■ What you have to do:
In the commentary below on Judge Michael Andrews, condense the paragraph that opens "This week the Tampa Bay Times" into a short bulleted list of its main facts.

■ Extract to read:
____________
The truth, the whole truth, and nothing but the truth, that is the oath a witness is required to make in court before offering testimony. If a witness lies on the stand, the State Attorney can criminally charge that witness with perjury because we recognize as a society that lying is wrong. We are supposed to tell the truth, especially in court under oath. Upon taking office Florida judges, who serve the people, swear to the following, “I do solemnly swear (or affirm) that I will support, protect, and defend the Constitution and Government of the United States and of the State of Florida.” Law enforcement officers, prior to being assigned their duties, are required to swear to the same. We have a social contract with governing authorities. We have a deal, we give you the right to govern us within the constitutional parameters we agreed to as citizens in exchange for the protection of our rights. When you breach that trust, you are harming us instead of fulfilling your part of the bargain, and are no different than Officer Brandon Bill.
“The 4th Amendment to the US Constitution states, “The right of the people to be secure in their persons, houses, papers, and effects, against unreasonable searches and seizures, shall not be violated…”
This week the Tampa Bay Times (TBT) reported that Judge Michael Andrews granted a motion to suppress after finding that Officer Brandon Bill, from the St Petersburg Police Department, was not credible. This made frontline news, Why? Because it is a rarity. Members of our community have weighed in and a commentator (“edpr’) in the comments section of TBT’s article stated, “The problem is that the action taken by the Judge is news.” Maybe it wouldn’t be news if such motions were granted routinely. Maybe more would be granted if there wasn’t the perceived potential risk of political backlash from law abiding voters. Some of these voters cannot make the logical link that the suppression of evidence in a drug dealer’s case translates into a victory, not just for the drug dealer, but for the constitution and the rights of every citizen. Florida’s Judicial Canons 3(b)(2) states, ” A judge shall not be swayed by partisan interests, public clamor, or fear of criticism.” TBT commentator “Le Chifre” reacted to TBT’s article by commenting, ” Just wait, the police and LEO unions will attack Judge Andrews when he’s up for retention. They’ll say he’s soft on crime.”
Early in my career I was assigned to Judge Andrews’ division as a young assistant public defender. Soft on crime he is not, I assure you, just ask any criminal defense attorney who has practiced in his courtroom. I will challenge anyone on that point. Caveat, you cannot use Officer Bill as an expert witness. In fact, a well respected criminal defense attorney, Debra Moss, was recruited to run against Judge Andrews by some attorneys unhappy with his demeanor. Pinellas County Public Defender Robert Dillinger, citing issues with his judicial temperament, was also a vocal opponent of Andrews in his 2010 re-election campaign. Now why would some members of the criminal defense bar seek to replace a judge who is “soft on crime.” I suspect that if a defendant were to choose between a bad temper and good deal, the choice is clear. Go ahead and verbally slap me just don’t send me to the graybar motel. I have never seen angelic wings flapping from behind Judge Andrews’ robe. However, I do recall as a young lawyer being called up to the bench at the end of the morning’s docket one day by Andrews who offered an apology for having come off as somewhat irritable. I’ve been practicing law now for over 14 years. In that time, there have been a few judges whose demeanor towards me has been less than ideal, and yet Andrews has been the only one to display that kind of humility. If you ask Ms.Moss’ opinion these days about Judge Andrews’ demeanor since she ran against him in 2010, she’ll have nothing but positive comments to offer.
____________
■ Data extract:
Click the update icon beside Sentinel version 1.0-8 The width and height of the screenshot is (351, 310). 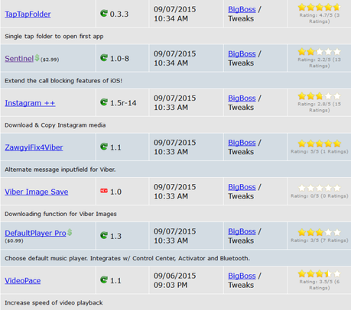pyautogui.click(x=104, y=58)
____________
■ Complete output:
- The Tampa Bay Times (TBT) reported that Judge Michael Andrews granted a motion to suppress after finding Officer Brandon Bill of the St Petersburg Police Department not credible.
- The ruling made frontline news because it is a rarity.
- A TBT commenter, "edpr," said the problem is that the judge's action is news.
- Such motions might be granted more often if judges didn't perceive a risk of political backlash from law-abiding voters. Some of those voters don't see that suppressing evidence in a drug dealer's case is a win for the constitution and for every citizen's rights.
- Florida's Judicial Canons 3(b)(2) says a judge shall not be swayed by partisan interests, public clamor, or fear of criticism.
- TBT commenter "Le Chifre" predicted that police and LEO unions will attack Judge Andrews as soft on crime when he is up for retention.